Kaiser Daily Health Policy Report Highlights Recent Health IT News
Summaries of several recent developments related to health care information technology appear below.
- Hospitals: The New York Times on Monday examined how some U.S. hospitals have begun to install "Internet systems, complete with dedicated shopping channels, to help patients pick up goods they will need for their recuperation." According to the Times, the "idea is that patients and visitors who are busy shopping and browsing the Web will be happier, less prone to bother nurses, and more likely to arm themselves with health care information that can help smooth the patient's recovery." The systems also can help hospitals attract more patients. However, only a "small fraction of the nation's roughly 6,000 community hospitals now have bedside Internet systems, perhaps because the costs can be considerable," the Times reports (Tedeschi, New York Times, 3/17).
- Physician services: The Washington Times on Tuesday profiled the medical practice of Howard Stark, a physician in Washington, D.C., who uses a secure Web site to provide some services to his almost 500 patients. Among other services, the Web site allows patients to make appointments, ask medical questions, retrieve laboratory test results and obtain prescription refills. According to Stark, the Web site reduces his paperwork and time on the telephone and allows him to schedule appointments for 30 minutes, about twice the time that most physicians schedule (Goldberg Goff, Washington Times, 3/18).

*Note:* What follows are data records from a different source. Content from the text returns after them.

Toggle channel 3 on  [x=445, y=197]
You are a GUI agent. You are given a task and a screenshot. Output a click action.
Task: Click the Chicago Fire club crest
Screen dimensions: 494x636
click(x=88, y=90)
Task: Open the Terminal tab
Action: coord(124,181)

- Rural health care: The AP/Chicago Tribune on Wednesday profiled the University of New Mexico Center for Telehealth and Cybermedicine Research, which will use a $15.5 million grant from the Federal Communications Commission to design, build, operate and evaluate the Southwest Telehealth Access Grid, a broadband network that in large part will serve rural areas without such technology. The project will support systems and connections to more than 500 sites in New Mexico and Arizona -- as well as a number of Indian Health Service sites in Colorado, California, Nevada, Texas and Utah -- in an effort to provide physicians and patients in rural areas with improved access to health care services and information. The project will allow the sites to offer about 60 forms of telemedicine services (Major Holmes, AP/Chicago Tribune, 3/19).